# Donuts



## jar546 (Jan 27, 2010)

Donut shop <50 occupant load.  They *do not make the donuts there* but they serve takeout, drive-thru & eat in seating.

Some have classified them as M, and some have classified them as B under 303.1 Exception 1.

I was surprised to hear of others using M which is why I am posting.

In my humble opinion, A-2 with the exception to B fits best due to this language in 303.1



> ...,for the *gathering *of persons for..........,*food or drink consumption*


It is not uncommon to have a packed house in the morning with people in line and all seats taken with people eating and drinking.  This is more of a restaurant style than if it was takeout only.

I vote for B

What has been your experience?


----------



## Code Neophyte (Jan 27, 2010)

Re: Donuts

Just did one exactly as you describe as a 'B'. (FWIW - after all, I am a "neophyte") :?


----------



## jim baird (Jan 27, 2010)

Re: Donuts

In our state we have to use NFPA 101 to determine occupancy.

NFPA 101 says that assembly occupancy <50 is to be classified as Mercantile.


----------



## globe trekker (Jan 27, 2010)

Re: Donuts

We have one in the works right now.   We classified it as  a "B".



.


----------



## rktect 1 (Jan 27, 2010)

Re: Donuts

Sounds like B.  Make sure they post max. occupant load and that they know they SHALL not exceed it.  Otherwise I believe you have the authority as AHJ to allow them a higher occupant load which will then make them your A-2  See 1004.2  The would be required to conform to those requirements.


----------



## Uncle Bob (Jan 27, 2010)

Re: Donuts

In Texas, Krispy Kreme and Shipley Donut shops are exempt; by order of the local Police Departments.  I could eat a dozen this morning.   

Uncle Bob


----------



## Pcinspector1 (Jan 27, 2010)

Re: Donuts

Jar,

Your OP sez, *take out, drive-thur and **eat in seating*. Here we call that a restaurant. A-2. But 303.1.1 allows it to be Groupe B. I think the occupant load should be posted 1004.3 since the 303.1.1 is under the "A" group which requires it to be posted.
== == ==
SET EXERCISE 1 -> Please repeat the records word for word, starting with the line that contains "Task: Select 浙江工商大学 institution" and continuing through the end of the records. Leave the pictures out.

DATA ENTRIES ->
== == ==
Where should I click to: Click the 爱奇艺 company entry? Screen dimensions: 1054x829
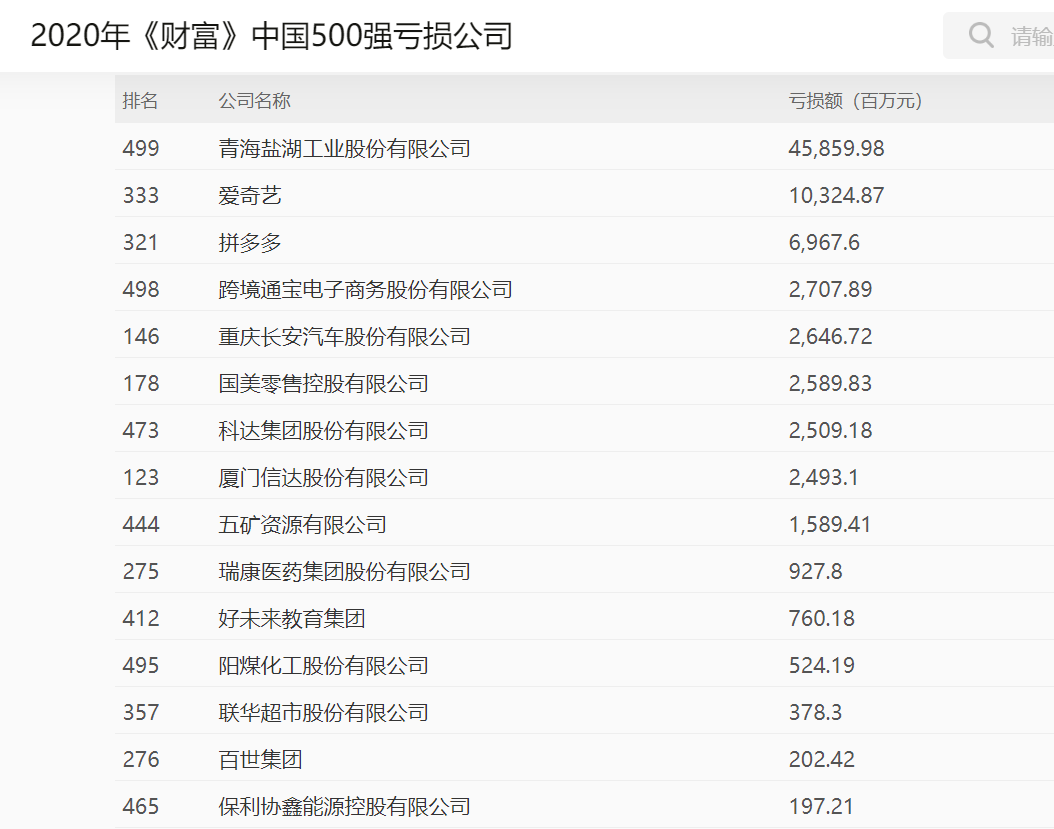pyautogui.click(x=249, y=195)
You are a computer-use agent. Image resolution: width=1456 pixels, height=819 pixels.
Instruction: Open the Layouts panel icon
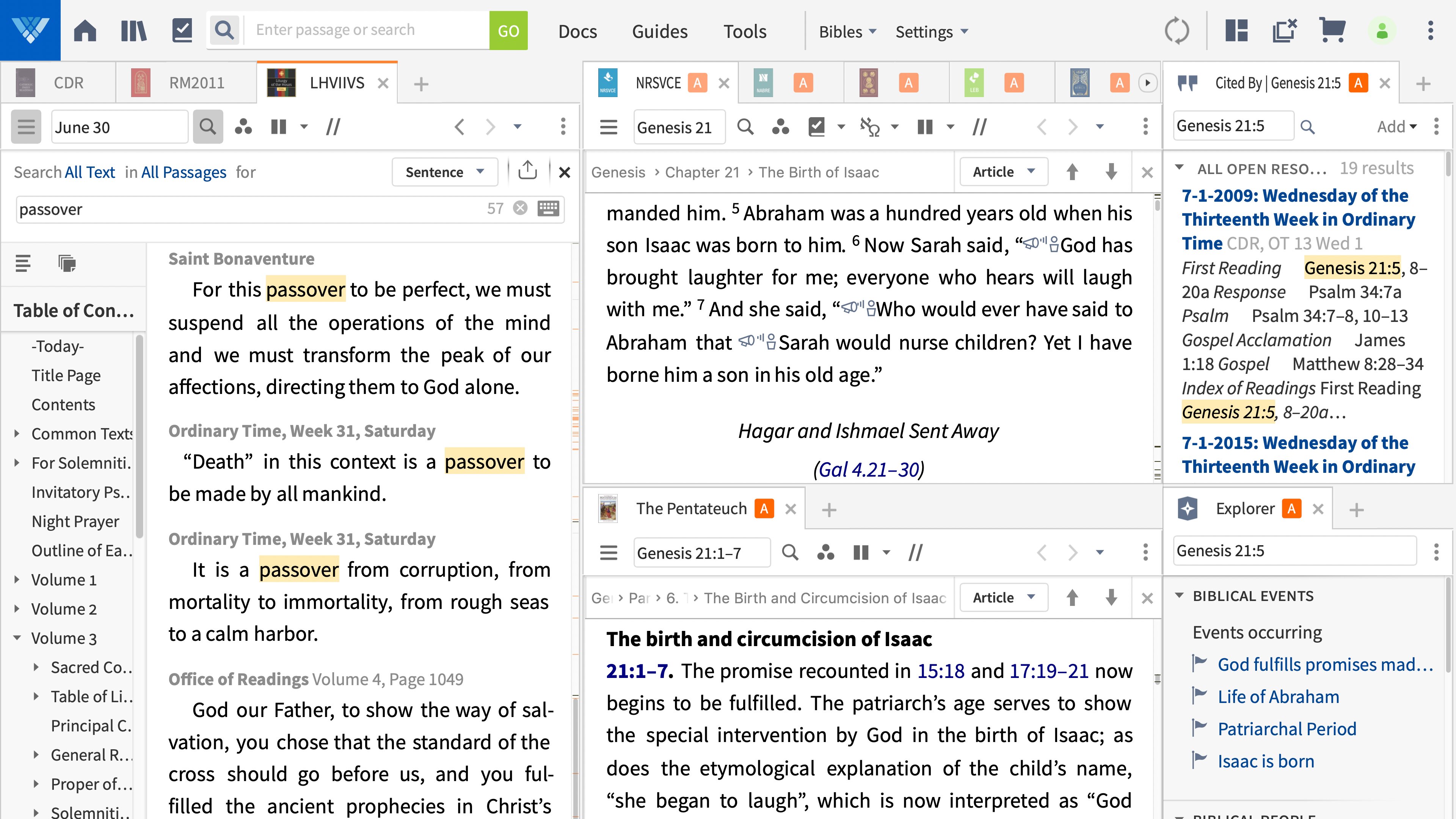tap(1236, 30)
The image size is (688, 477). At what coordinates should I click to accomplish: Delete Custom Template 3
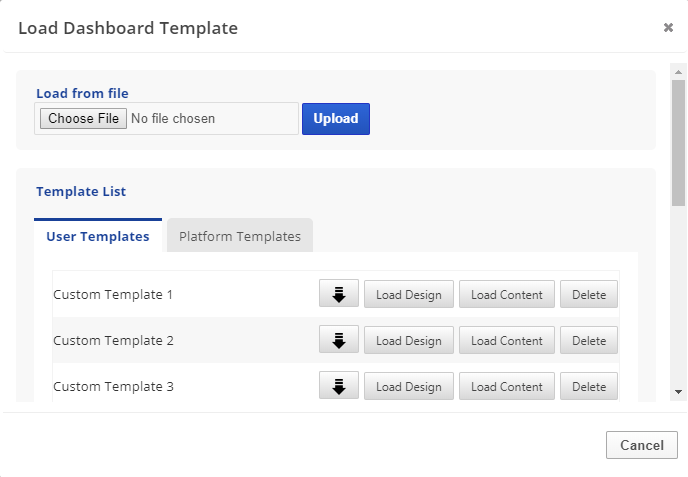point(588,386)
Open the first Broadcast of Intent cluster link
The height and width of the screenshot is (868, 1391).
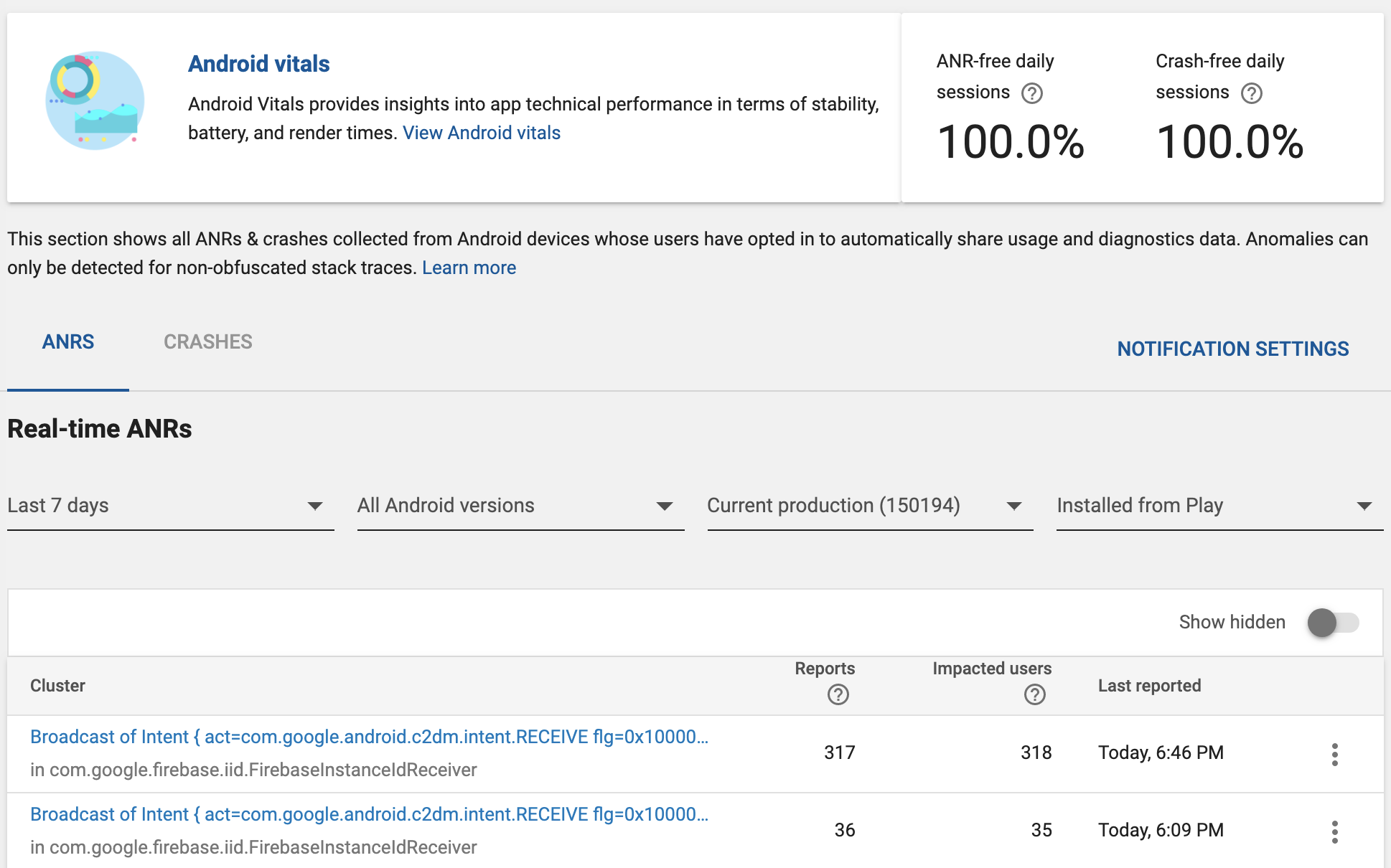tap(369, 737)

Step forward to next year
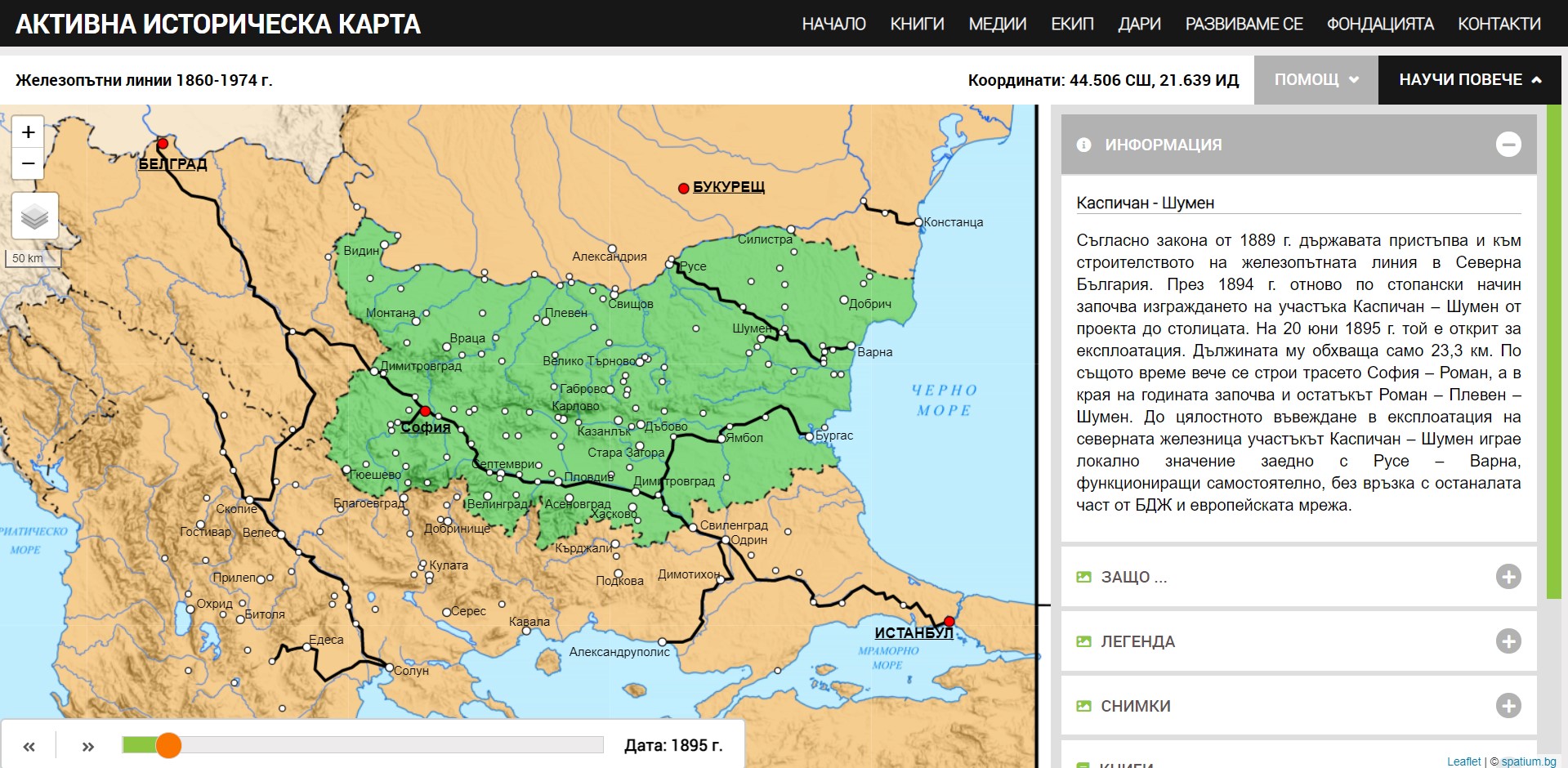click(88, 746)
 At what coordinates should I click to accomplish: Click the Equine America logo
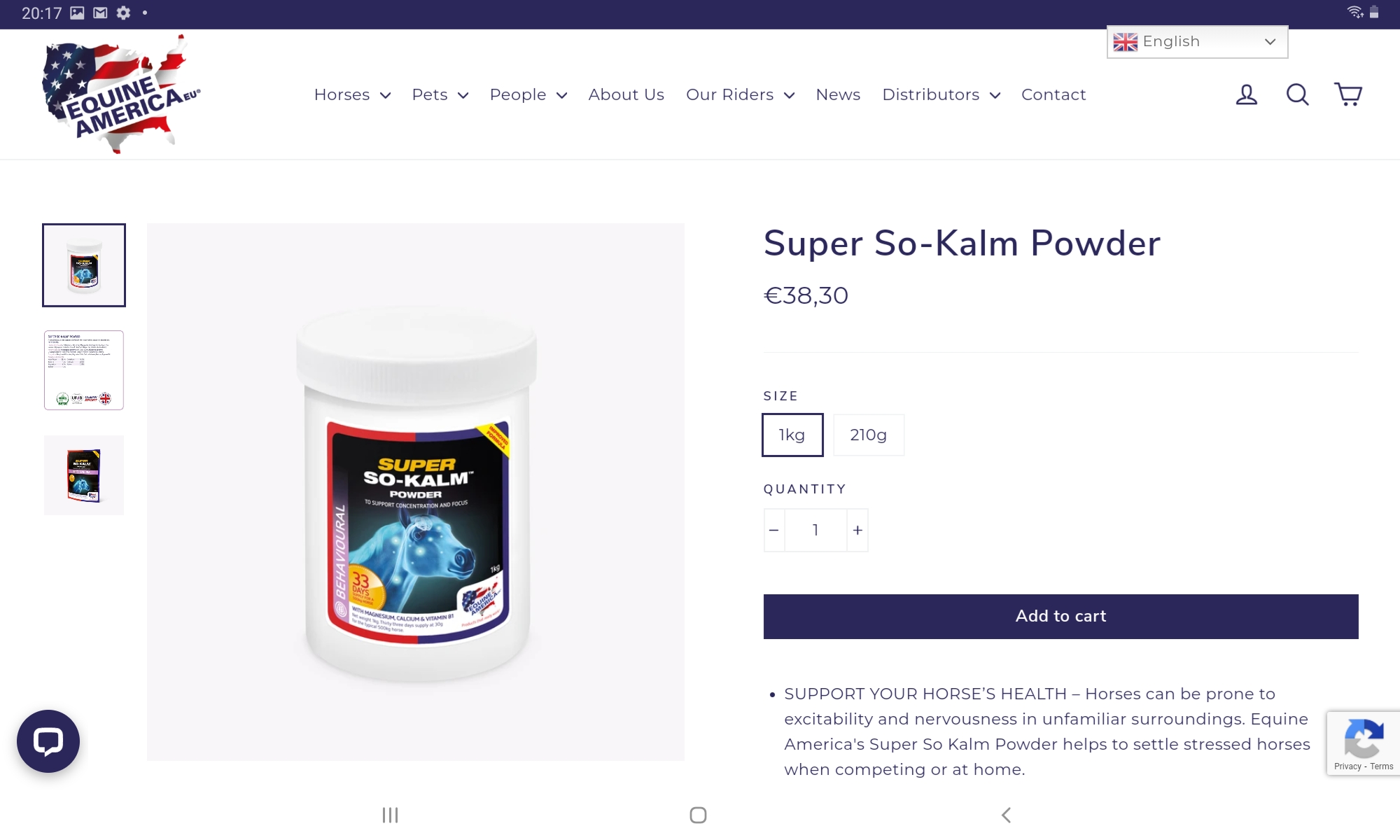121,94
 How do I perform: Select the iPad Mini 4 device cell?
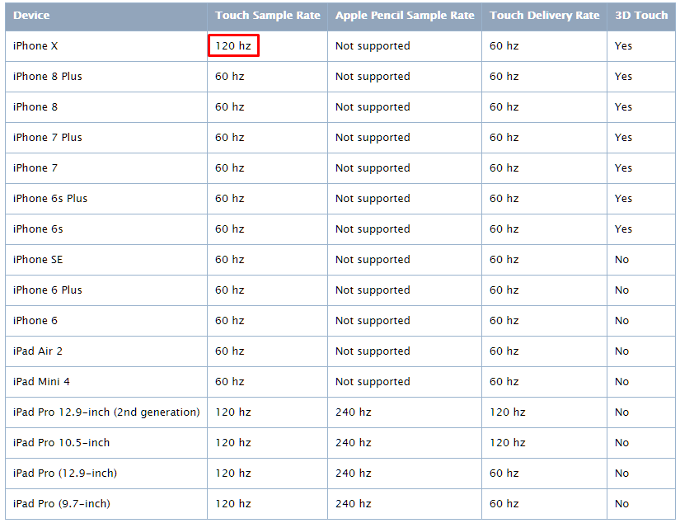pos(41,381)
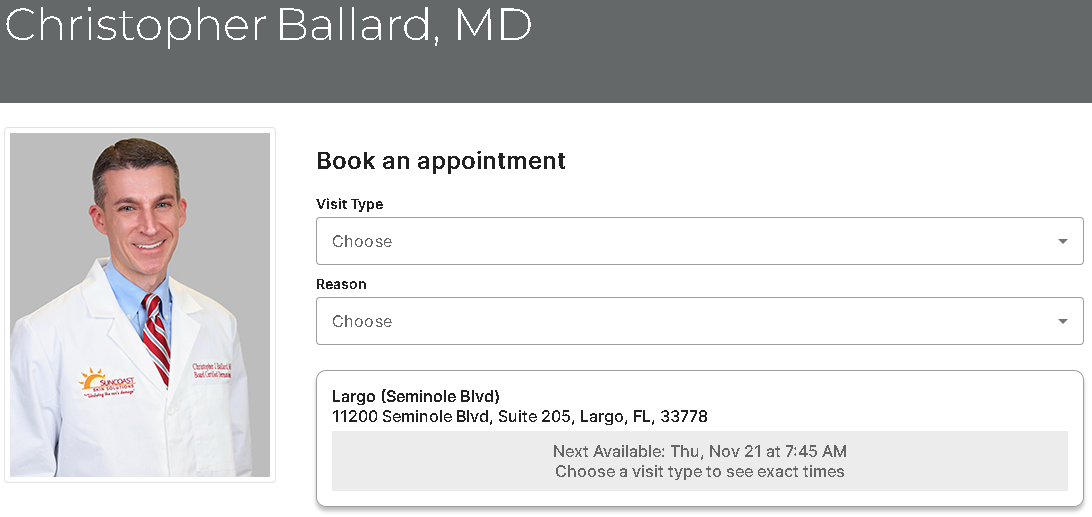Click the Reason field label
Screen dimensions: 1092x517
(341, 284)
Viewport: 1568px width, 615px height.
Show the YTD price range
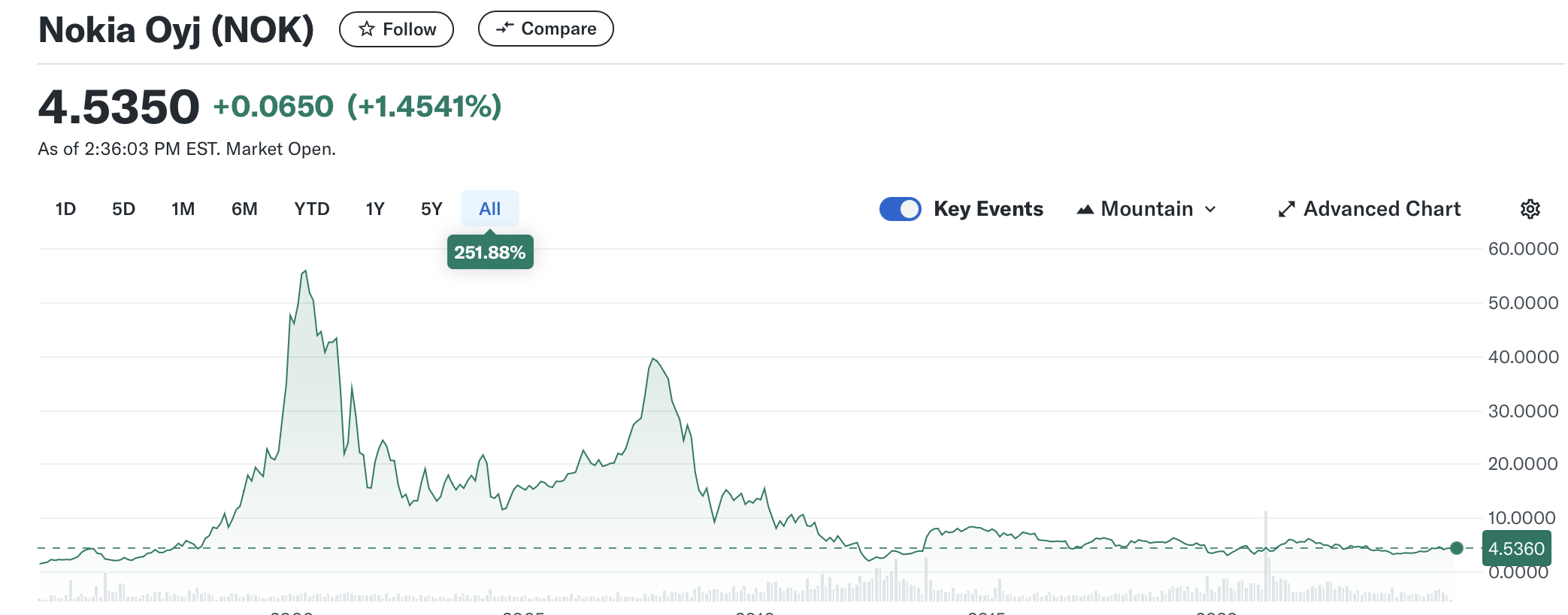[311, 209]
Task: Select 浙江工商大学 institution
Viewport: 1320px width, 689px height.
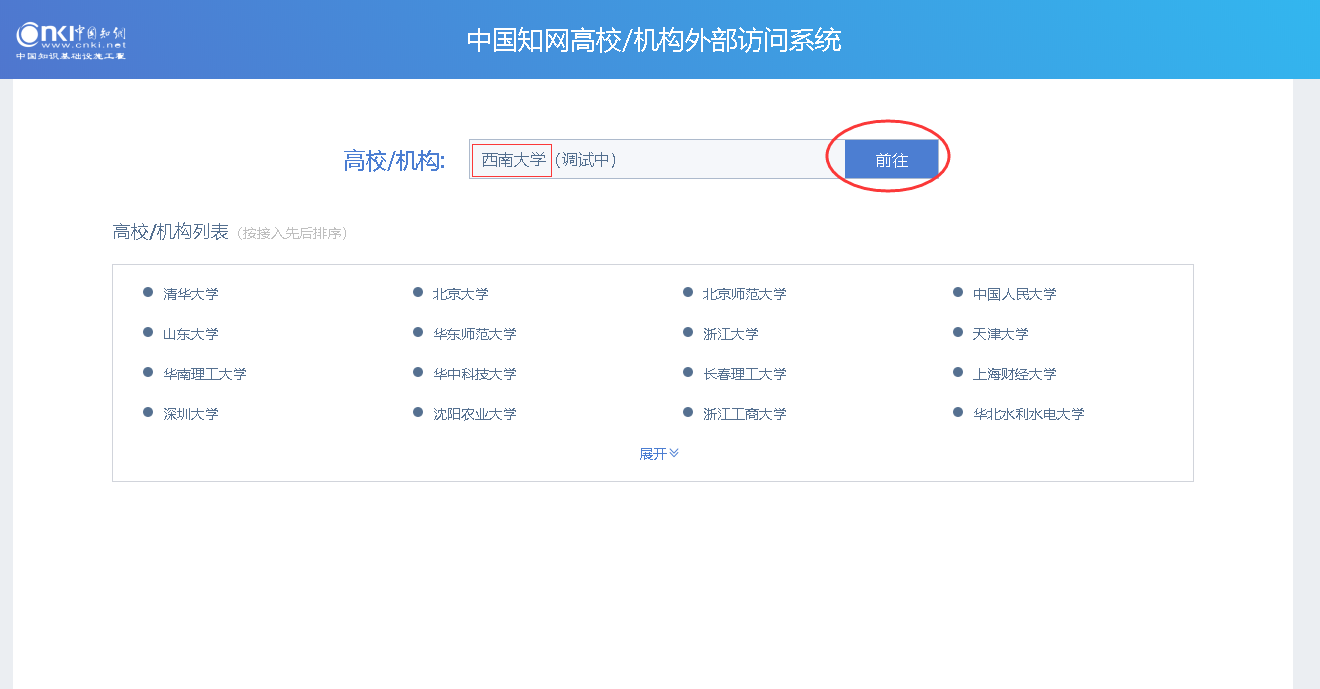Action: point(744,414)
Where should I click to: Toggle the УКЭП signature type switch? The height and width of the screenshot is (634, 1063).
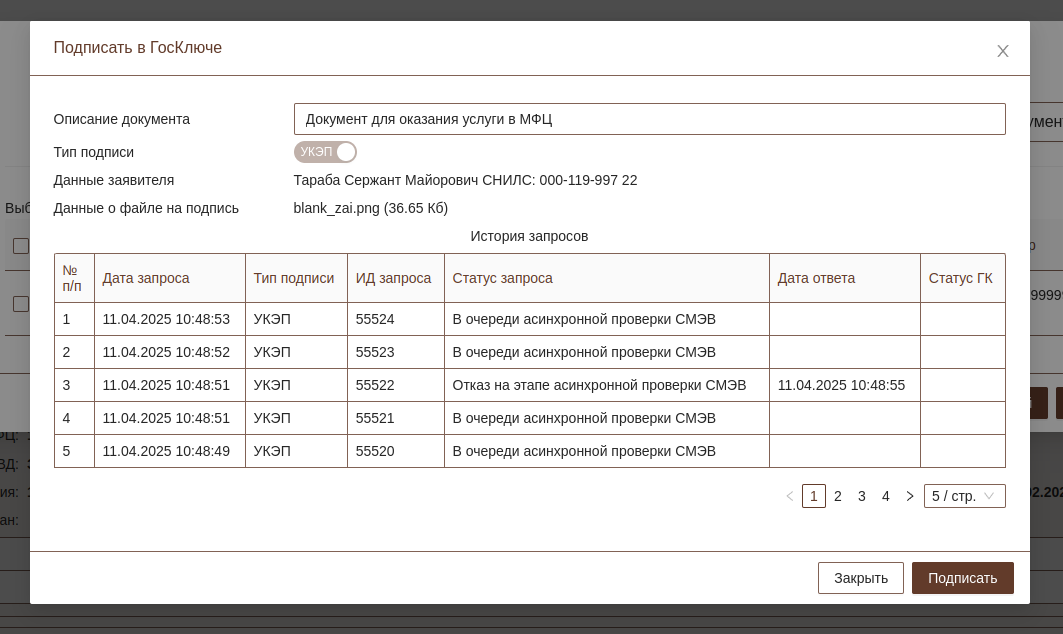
== == ==
SET EXERCISE 2 -> Give the part of the donut shop thread that opens with the words containing "I was surprised" and closes with "been your experience?" again, switching "restaurant" to "cafe".

TASK RESULT 1 ->
Task: Select 浙江工商大学 institution
Viewport: 1320px width, 689px height.
Action: point(744,414)
Where should I click to: Toggle the УКЭП signature type switch? The height and width of the screenshot is (634, 1063).

TASK RESULT 2 ->
I was surprised to hear of others using M which is why I am posting.

In my humble opinion, A-2 with the exception to B fits best due to this language in 303.1



> ...,for the *gathering *of persons for..........,*food or drink consumption*


It is not uncommon to have a packed house in the morning with people in line and all seats taken with people eating and drinking.  This is more of a cafe style than if it was takeout only.

I vote for B

What has been your experience?